El carnaval se caracteriza principalmente por los disfraces, una suerte de desdoblamiento esquizoide de la personalidad, como quien se convierte en otra cosa, en alguien o algo que no se es, pero que expresa emociones, impulsos y sentimientos instintivos que la sociedad y la condición personal de su rol y estatus no permiten que sean expresados histérica y desaforadamente. La máscara y el disfraz permiten, por ejemplo, que una persona cuya vida transcurre con moderación y comedimiento, se convierta momentáneamente en alguien licencioso, disoluto, fuera de las reglas de su cotidianidad. El psicoanálisis y los psiquiatras deberían ponerle más atención a estas manifestaciones, aun cuando mayormente los dominicanos se limitan a ser tan solo espectadores en estas celebraciones, muchos con la natural curiosidad de ver un espectáculo pintoresco cargado de tradición y folklore, a la vez que sirve de desahogo y oportunidad de participación social simbólica, especialmente, porque muchos de los “actores de comparsas” pertenecen a sectores socialmente aplazados. Esto último excluye a los que forman parte de la estructura formal del negocio y del acompañamiento y apoyo de las autoridades a dicha festividad popular, por medio de alcaldías y ministerios de Cultura y Turismo.
Las máscaras en sí mismas son expresión de instintos reprimidos, de fiereza y animalidad, de agresividad y odio, de emociones y sentimientos lascivos y depravados retenidos en el inconsciente de multitudes con gran diversidad de frustraciones. Todo como un juego de simbolismos, que en países como el nuestro pasan por inocentes y pueriles.
Las comparsas hacen críticas al orden establecido, al gobierno, a políticos y figuras de notoriedad social.

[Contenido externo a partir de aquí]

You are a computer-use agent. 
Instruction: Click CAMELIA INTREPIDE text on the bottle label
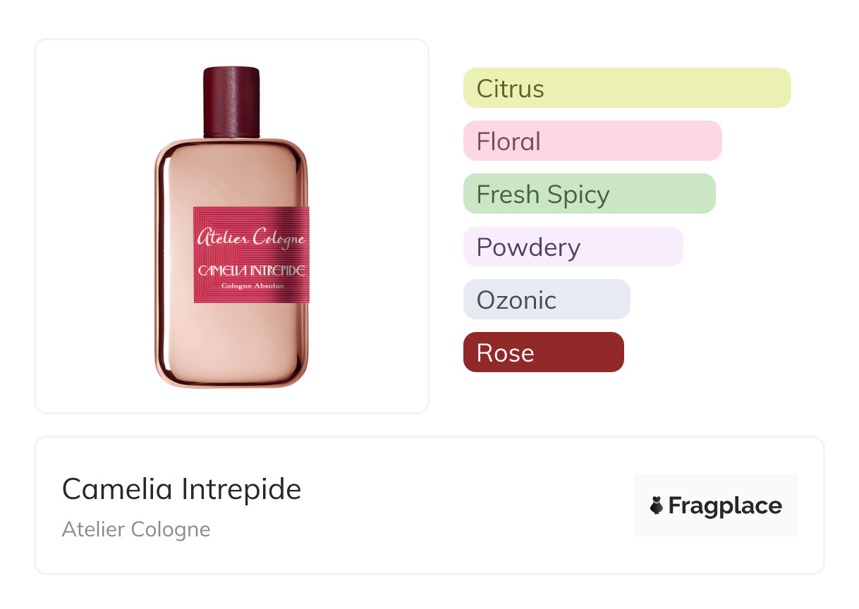click(x=251, y=271)
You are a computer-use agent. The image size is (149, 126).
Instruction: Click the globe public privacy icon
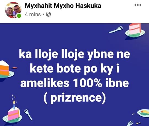click(48, 14)
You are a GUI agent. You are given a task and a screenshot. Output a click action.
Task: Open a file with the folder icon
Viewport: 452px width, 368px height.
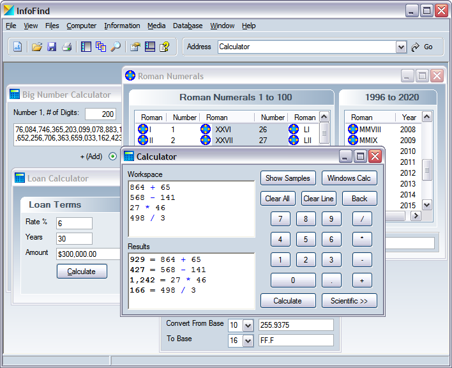click(x=37, y=47)
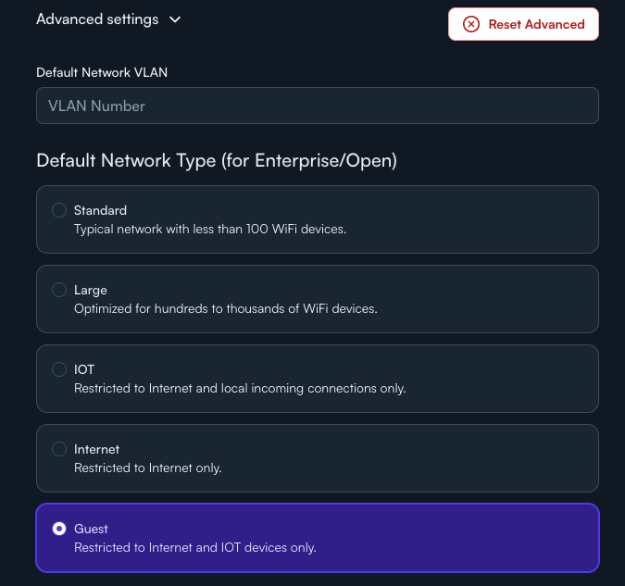Viewport: 625px width, 586px height.
Task: Click the 'IOT' option label text
Action: coord(84,369)
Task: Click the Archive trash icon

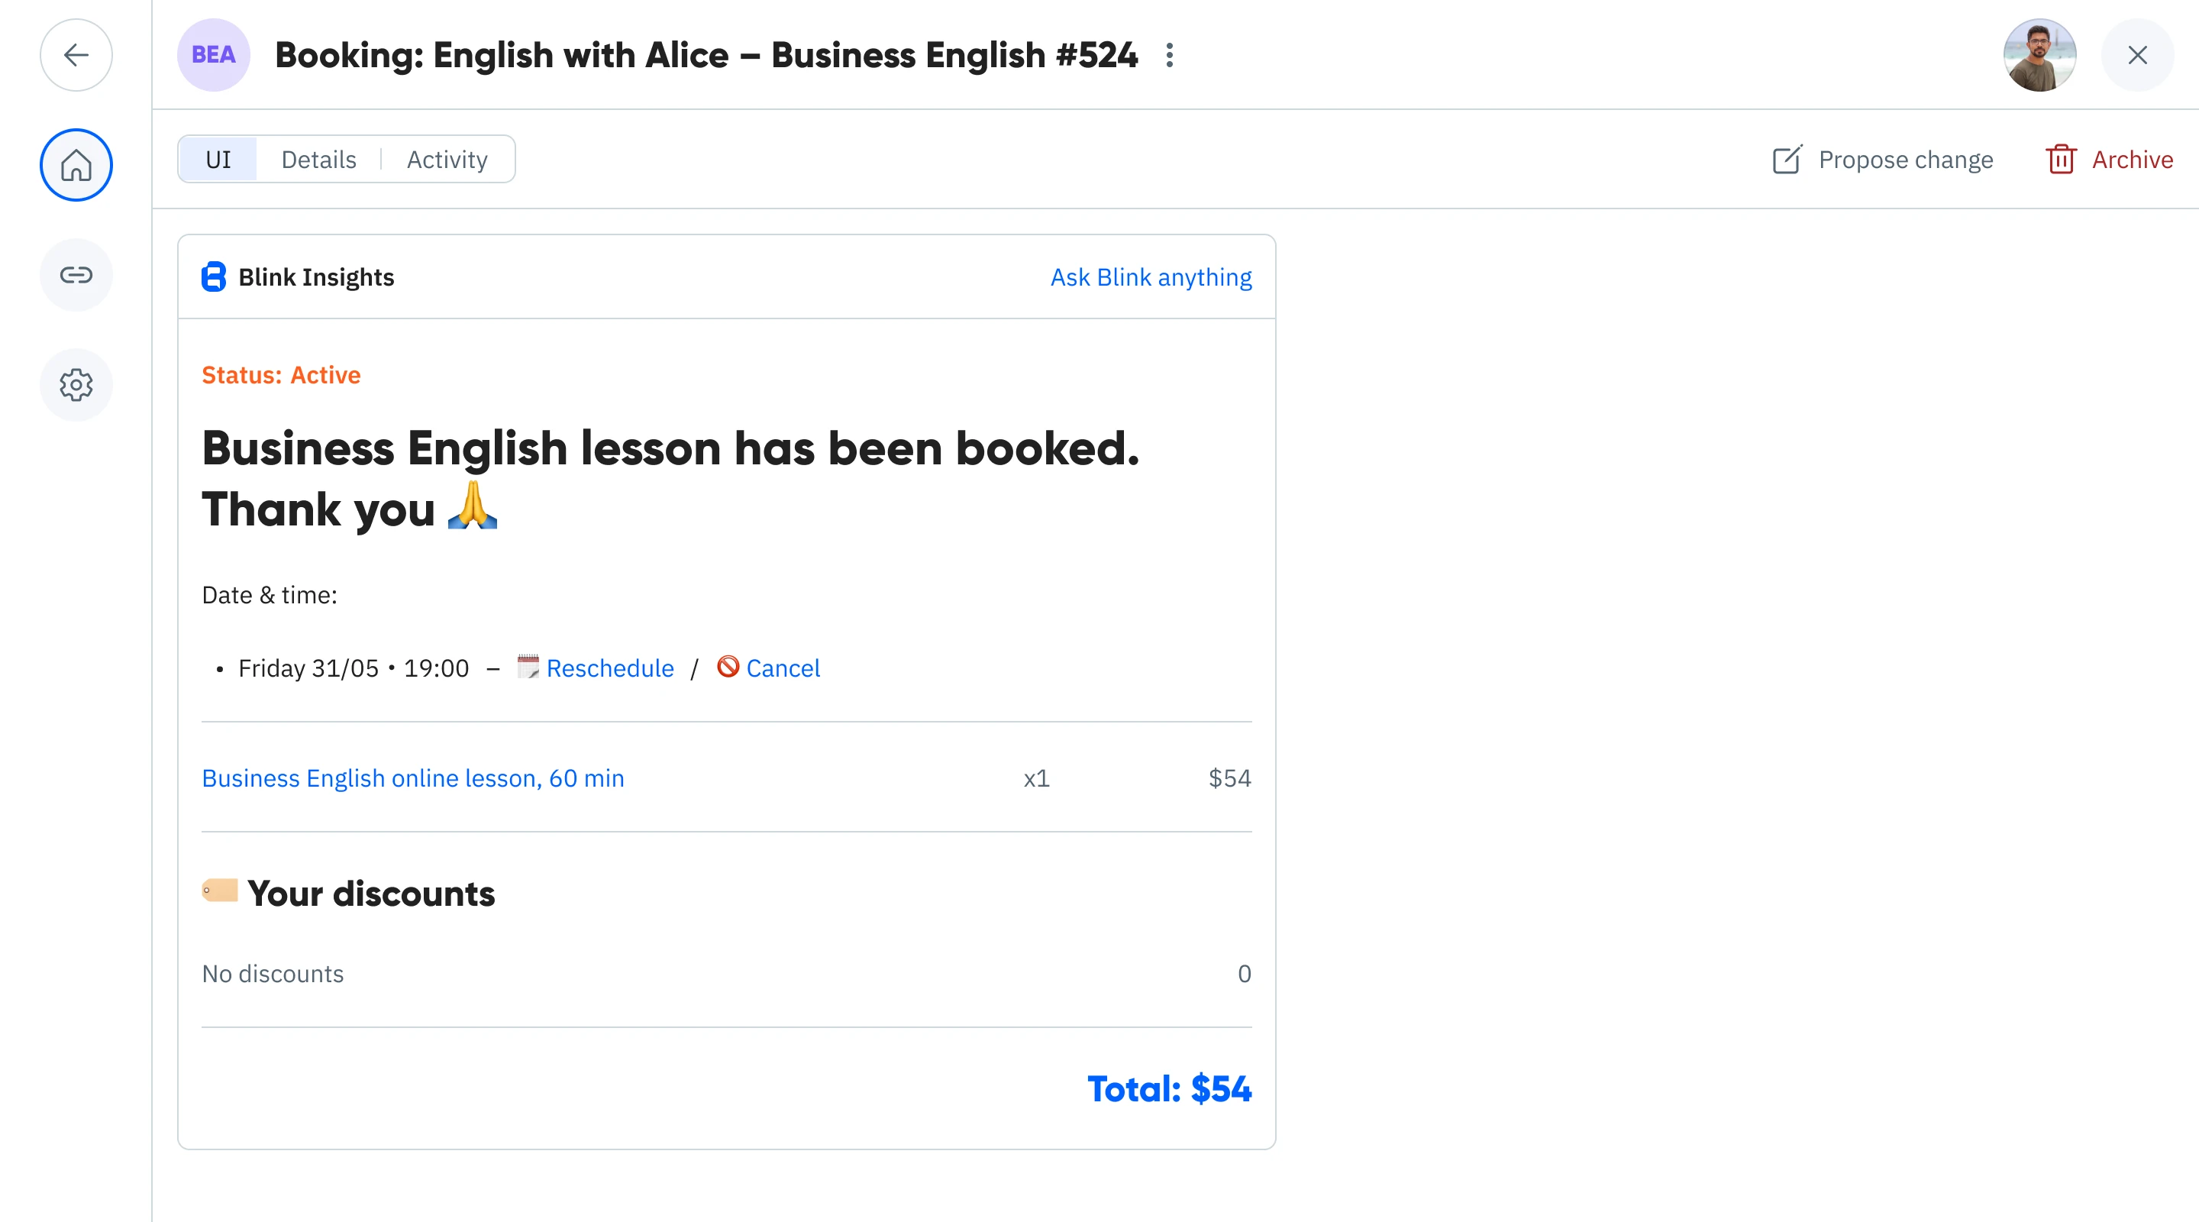Action: (x=2061, y=160)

Son muy populares los “demonios” y “diablos cojuelos”, que en décadas pasadas llegaron a escenificar enfrentamientos cruentos, con foetes y armas blancas. Repartiendo vejigazos con sus caras endiabladas que evocan a seres mitológicos, que no teniendo poder real sobre los humanos, fingen una temeridad y una beligerancia que no pasan de asustar a los niños y a los que no saben que satanás no tiene poder más allá del que uno, por temor o complicidad le confiere. Muchos religiosos entienden que el carnaval es un culto demoníaco, y un sacerdote muy respetado en La Vega ha denunciado y mostrado jóvenes que testimonian la intervención de sectas satánicas en estas fiestas.

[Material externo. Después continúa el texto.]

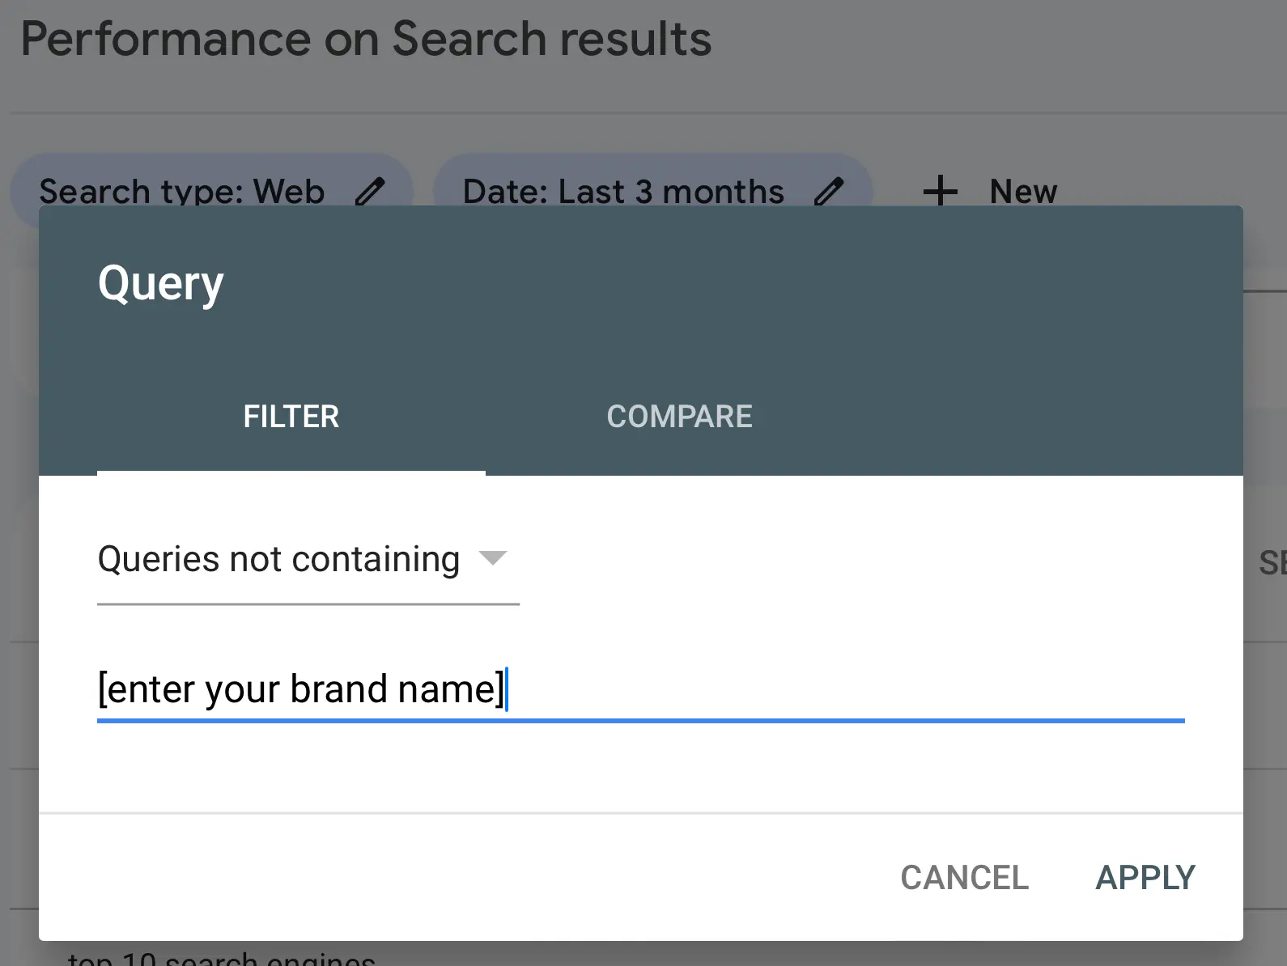Click the Performance on Search results heading
This screenshot has height=966, width=1287.
366,39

Con todo y lo divertido que parezca, tal vez esta celebración no del todo inocente, menos aún si se contabiliza todo el alcohol que se consume, el negocio de patrocinadores y organizadores y, sobre todo, la reducción de las fiestas patrias a una versión disipada y alienada de lo que debe ser una celebración digna de nuestras efemérides.